### Records provided
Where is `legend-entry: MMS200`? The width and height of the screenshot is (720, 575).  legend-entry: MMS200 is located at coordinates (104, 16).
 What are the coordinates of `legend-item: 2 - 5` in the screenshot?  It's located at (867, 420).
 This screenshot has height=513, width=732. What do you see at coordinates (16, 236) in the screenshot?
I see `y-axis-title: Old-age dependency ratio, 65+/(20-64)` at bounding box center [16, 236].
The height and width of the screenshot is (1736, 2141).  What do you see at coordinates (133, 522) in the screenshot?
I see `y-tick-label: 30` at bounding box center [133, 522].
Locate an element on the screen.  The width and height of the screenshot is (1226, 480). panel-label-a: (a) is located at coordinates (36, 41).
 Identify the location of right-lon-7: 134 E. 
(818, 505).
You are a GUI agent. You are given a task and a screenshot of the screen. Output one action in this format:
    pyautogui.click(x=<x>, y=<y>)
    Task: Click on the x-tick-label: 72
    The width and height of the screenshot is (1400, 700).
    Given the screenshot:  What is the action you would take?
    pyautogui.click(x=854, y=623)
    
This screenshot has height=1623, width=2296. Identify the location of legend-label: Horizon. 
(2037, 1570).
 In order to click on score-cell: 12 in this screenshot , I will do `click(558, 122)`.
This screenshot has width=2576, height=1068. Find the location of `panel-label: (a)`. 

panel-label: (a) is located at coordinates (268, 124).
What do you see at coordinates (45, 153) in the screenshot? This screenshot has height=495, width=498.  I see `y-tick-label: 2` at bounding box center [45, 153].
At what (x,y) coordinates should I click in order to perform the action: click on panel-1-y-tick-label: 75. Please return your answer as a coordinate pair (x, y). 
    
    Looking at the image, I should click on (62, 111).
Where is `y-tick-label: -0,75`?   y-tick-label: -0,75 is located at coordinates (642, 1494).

### Brief
Write out all of the records above again, word for word, without changing anything.

### Answer space
Where is `legend-entry: MMS200`? The width and height of the screenshot is (720, 575).  legend-entry: MMS200 is located at coordinates (104, 16).
 What are the coordinates of `legend-item: 2 - 5` in the screenshot?  It's located at (867, 420).
 This screenshot has height=513, width=732. What do you see at coordinates (16, 236) in the screenshot?
I see `y-axis-title: Old-age dependency ratio, 65+/(20-64)` at bounding box center [16, 236].
The height and width of the screenshot is (1736, 2141).  What do you see at coordinates (133, 522) in the screenshot?
I see `y-tick-label: 30` at bounding box center [133, 522].
Locate an element on the screen.  The width and height of the screenshot is (1226, 480). panel-label-a: (a) is located at coordinates (36, 41).
 Identify the location of right-lon-7: 134 E. 
(818, 505).
You are a GUI agent. You are given a task and a screenshot of the screen. Output one action in this format:
    pyautogui.click(x=<x>, y=<y>)
    Task: Click on the x-tick-label: 72
    The width and height of the screenshot is (1400, 700).
    Given the screenshot:  What is the action you would take?
    pyautogui.click(x=854, y=623)
    
This screenshot has height=1623, width=2296. Identify the location of legend-label: Horizon. 
(2037, 1570).
 In order to click on score-cell: 12 in this screenshot , I will do `click(558, 122)`.
This screenshot has width=2576, height=1068. Find the location of `panel-label: (a)`. 

panel-label: (a) is located at coordinates (268, 124).
What do you see at coordinates (45, 153) in the screenshot? This screenshot has height=495, width=498.  I see `y-tick-label: 2` at bounding box center [45, 153].
At what (x,y) coordinates should I click in order to perform the action: click on panel-1-y-tick-label: 75. Please return your answer as a coordinate pair (x, y). 
    
    Looking at the image, I should click on (62, 111).
Where is `y-tick-label: -0,75`?   y-tick-label: -0,75 is located at coordinates (642, 1494).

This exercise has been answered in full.